◆ EXERCISE DIRECTIONS:
Write out exactly what each line says, starting with the first line below and ending on the one with "Task: Open the Dados Pessoais system tile".

◆ Stored items:
□ □ □ □ □ □ □

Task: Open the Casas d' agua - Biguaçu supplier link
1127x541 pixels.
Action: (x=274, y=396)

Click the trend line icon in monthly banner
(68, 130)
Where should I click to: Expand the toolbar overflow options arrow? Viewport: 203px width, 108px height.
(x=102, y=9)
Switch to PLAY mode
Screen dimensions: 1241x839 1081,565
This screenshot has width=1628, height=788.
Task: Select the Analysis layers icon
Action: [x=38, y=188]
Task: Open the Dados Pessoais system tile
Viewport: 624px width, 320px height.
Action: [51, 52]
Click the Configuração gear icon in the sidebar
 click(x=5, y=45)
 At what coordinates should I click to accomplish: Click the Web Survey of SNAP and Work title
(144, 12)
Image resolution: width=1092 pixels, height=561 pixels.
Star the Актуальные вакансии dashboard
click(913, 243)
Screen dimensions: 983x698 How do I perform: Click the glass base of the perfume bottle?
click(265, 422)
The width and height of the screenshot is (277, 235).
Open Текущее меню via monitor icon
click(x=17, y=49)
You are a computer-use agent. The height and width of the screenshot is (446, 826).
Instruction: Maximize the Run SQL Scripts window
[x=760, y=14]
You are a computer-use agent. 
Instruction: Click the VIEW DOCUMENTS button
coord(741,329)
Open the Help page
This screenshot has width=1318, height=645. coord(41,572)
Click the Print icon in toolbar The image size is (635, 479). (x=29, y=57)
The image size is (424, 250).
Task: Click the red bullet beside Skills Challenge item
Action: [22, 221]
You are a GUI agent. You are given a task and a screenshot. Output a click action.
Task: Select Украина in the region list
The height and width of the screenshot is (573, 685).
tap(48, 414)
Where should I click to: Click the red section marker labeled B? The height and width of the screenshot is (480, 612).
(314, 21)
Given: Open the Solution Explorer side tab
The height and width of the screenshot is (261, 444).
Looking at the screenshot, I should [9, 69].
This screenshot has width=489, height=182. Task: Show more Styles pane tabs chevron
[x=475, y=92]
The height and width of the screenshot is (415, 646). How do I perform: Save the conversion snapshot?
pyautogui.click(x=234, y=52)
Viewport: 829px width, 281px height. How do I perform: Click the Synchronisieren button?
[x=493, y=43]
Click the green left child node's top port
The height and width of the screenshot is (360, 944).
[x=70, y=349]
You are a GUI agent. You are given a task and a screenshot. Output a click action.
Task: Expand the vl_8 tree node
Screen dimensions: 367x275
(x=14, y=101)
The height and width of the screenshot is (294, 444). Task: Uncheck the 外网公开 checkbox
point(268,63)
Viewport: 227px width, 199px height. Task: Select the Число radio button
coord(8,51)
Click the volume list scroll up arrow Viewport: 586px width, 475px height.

□ □ □ □ □ □ □

◆ RESULT FOR THIS EXERCISE:
Task: Open the Casas d' agua - Biguaçu supplier link
1127x541 pixels.
Action: (x=274, y=396)

Click the trend line icon in monthly banner
(68, 130)
Where should I click to: Expand the toolbar overflow options arrow? Viewport: 203px width, 108px height.
(x=102, y=9)
Switch to PLAY mode
Screen dimensions: 1241x839 1081,565
This screenshot has width=1628, height=788.
Task: Select the Analysis layers icon
Action: [x=38, y=188]
Task: Open the Dados Pessoais system tile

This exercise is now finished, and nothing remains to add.